* [GIVEN REQUEST] Extract every line of the listing below that contains the string "bullet".

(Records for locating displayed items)
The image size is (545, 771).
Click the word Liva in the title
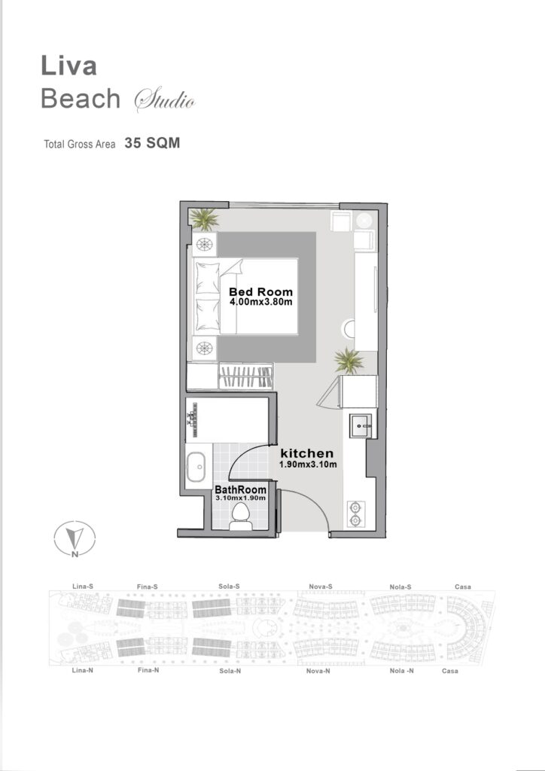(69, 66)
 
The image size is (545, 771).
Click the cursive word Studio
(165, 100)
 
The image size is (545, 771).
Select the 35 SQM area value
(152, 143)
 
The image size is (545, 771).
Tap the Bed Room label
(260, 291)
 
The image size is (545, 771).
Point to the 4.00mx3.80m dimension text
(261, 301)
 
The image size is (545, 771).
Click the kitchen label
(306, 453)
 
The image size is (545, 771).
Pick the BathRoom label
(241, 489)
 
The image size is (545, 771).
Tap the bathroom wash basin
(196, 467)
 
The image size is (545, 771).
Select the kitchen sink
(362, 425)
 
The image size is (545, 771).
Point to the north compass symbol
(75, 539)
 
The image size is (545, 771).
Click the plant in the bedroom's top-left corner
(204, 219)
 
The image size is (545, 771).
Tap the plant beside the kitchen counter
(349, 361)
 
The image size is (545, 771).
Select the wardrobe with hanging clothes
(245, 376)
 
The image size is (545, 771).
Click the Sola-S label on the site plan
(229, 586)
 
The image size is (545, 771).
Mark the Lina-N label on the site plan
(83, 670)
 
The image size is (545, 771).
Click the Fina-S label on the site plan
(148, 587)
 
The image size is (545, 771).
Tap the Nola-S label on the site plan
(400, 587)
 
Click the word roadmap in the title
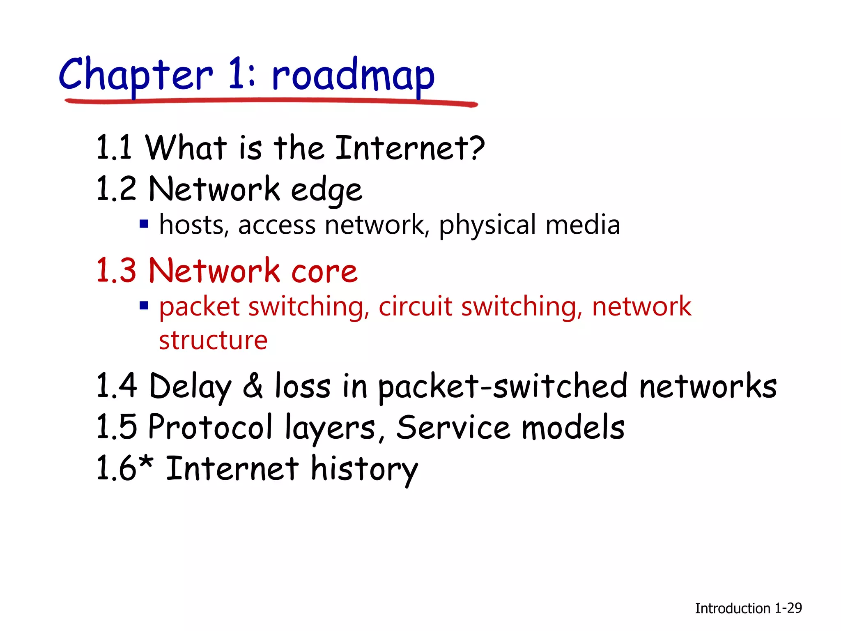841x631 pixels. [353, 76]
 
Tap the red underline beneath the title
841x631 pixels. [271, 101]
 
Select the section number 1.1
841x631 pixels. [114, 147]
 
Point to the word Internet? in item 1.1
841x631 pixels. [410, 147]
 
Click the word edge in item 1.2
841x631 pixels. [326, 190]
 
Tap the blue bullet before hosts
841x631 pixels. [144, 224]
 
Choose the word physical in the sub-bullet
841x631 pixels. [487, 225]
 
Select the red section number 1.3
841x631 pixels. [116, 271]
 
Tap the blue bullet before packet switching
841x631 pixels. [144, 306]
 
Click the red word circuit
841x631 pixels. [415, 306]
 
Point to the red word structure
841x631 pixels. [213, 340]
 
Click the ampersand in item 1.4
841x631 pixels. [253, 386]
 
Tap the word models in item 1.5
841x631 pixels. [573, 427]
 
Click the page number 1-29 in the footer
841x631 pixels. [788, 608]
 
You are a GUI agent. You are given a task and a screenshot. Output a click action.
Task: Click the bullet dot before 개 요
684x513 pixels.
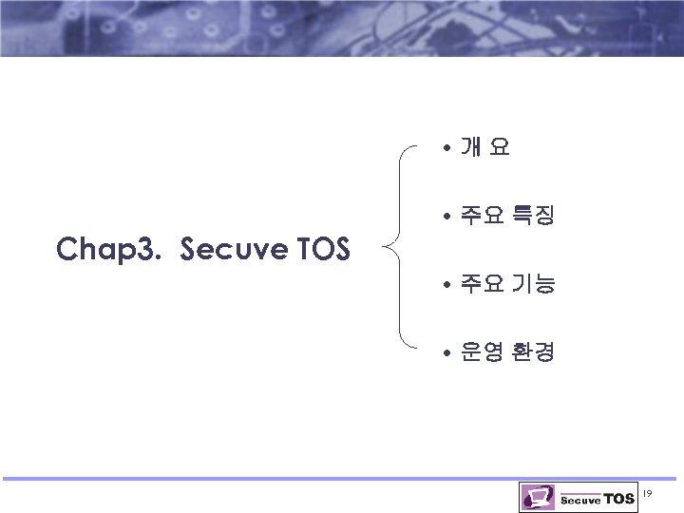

...

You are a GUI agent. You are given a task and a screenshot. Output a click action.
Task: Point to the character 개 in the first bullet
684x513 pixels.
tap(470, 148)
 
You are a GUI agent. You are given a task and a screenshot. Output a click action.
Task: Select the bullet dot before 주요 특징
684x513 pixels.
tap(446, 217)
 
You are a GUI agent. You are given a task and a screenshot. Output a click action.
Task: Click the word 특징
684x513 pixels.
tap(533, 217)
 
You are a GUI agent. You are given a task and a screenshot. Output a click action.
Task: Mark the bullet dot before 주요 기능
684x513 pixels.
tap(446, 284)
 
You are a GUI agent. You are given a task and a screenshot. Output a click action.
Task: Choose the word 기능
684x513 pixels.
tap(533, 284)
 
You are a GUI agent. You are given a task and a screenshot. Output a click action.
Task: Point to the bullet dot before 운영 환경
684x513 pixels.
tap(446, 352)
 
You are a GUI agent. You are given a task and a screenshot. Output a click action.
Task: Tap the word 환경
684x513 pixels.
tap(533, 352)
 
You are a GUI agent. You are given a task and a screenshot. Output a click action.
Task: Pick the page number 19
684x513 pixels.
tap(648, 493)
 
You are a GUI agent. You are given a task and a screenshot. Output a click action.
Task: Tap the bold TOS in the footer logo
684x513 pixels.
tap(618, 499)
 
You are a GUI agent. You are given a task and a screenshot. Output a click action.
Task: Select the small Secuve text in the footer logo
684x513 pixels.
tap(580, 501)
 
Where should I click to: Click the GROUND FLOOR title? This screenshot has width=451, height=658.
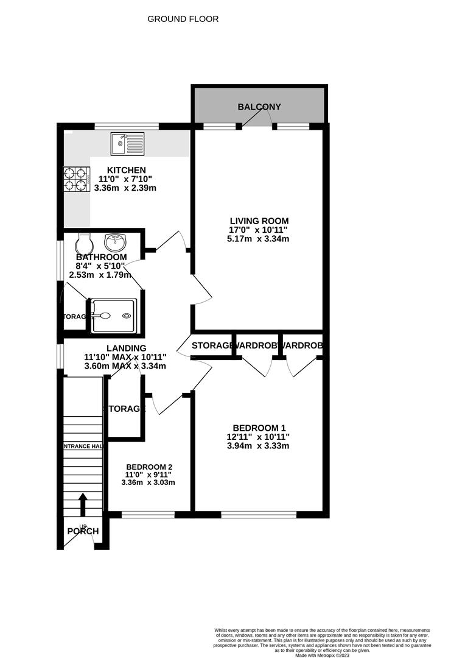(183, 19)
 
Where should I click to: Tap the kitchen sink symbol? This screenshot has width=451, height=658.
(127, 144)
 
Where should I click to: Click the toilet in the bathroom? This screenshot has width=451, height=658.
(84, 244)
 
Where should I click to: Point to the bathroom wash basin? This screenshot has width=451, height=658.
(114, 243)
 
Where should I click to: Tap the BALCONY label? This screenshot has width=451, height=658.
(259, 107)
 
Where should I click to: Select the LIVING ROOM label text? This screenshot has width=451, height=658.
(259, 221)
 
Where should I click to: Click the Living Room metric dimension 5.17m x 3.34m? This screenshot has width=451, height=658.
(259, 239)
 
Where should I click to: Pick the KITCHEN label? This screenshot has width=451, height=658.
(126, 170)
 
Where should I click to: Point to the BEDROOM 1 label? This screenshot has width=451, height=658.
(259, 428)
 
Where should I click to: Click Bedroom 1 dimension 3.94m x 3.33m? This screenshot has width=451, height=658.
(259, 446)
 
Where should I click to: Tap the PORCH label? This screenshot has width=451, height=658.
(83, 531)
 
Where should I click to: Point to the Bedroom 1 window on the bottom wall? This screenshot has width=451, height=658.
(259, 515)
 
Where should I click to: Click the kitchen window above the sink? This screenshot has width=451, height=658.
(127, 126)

* [OUTPUT OF THE EXERCISE]
Tap the blue bullet before hosts
Choose the word physical in the sub-bullet
Tap the blue bullet before packet switching
Task: Click the bullet dot before 개 요
Task: Point to the character 개 in the first bullet
Task: Select the bullet dot before 주요 특징
Task: Mark the bullet dot before 주요 기능
Task: Point to the bullet dot before 운영 환경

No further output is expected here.